To do
Scale the records from the line with "Where should I click to: Click the funnel" up to and including the line with "click(64, 238)" by copying every line, requests included, with each coordinate in the answers multiplied by 2.25 and rounded to a whole number, halves up. Leave all numbers in the requests unchanged.

Available records
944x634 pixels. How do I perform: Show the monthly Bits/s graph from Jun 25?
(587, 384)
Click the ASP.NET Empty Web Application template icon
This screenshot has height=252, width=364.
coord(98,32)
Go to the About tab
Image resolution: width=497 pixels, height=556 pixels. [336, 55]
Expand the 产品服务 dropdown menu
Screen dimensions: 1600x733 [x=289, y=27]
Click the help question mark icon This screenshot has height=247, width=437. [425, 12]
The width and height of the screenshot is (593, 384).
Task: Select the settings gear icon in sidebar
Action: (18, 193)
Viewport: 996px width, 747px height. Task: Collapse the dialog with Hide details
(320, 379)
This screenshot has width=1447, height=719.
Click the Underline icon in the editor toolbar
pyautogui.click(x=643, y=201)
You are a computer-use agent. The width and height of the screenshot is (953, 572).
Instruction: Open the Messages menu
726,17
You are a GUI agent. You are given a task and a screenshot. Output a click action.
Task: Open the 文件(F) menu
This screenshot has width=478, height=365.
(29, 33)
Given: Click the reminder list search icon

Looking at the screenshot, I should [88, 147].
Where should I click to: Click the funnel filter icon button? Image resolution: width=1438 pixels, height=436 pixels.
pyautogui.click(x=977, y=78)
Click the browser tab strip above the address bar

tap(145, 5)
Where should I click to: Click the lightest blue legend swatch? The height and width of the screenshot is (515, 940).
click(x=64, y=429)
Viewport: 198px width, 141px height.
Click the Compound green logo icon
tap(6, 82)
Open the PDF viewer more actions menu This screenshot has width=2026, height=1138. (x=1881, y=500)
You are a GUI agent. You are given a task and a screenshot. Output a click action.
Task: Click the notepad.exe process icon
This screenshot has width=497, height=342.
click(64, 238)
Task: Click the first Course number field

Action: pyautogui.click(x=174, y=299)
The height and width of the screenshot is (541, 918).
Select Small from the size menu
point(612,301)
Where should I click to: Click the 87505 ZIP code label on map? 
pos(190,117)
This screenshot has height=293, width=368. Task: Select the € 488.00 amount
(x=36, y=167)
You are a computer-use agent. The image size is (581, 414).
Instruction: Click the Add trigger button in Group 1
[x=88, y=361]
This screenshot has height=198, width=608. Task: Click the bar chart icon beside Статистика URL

Exercise output
Where should I click to: Click the funnel filter icon button? Image resolution: width=1438 pixels, height=436 pixels.
pyautogui.click(x=2198, y=176)
Click the browser tab strip above the address bar

tap(326, 11)
Where should I click to: Click the lightest blue legend swatch? The height and width of the screenshot is (515, 940).
click(x=144, y=965)
Viewport: 198px width, 141px height.
Click the Compound green logo icon
tap(14, 185)
Open the PDF viewer more actions menu This screenshot has width=2026, height=1138. (x=4232, y=1125)
You are a GUI agent. You are given a task and a screenshot. Output a click action.
Task: Click the notepad.exe process icon
This screenshot has width=497, height=342.
click(144, 536)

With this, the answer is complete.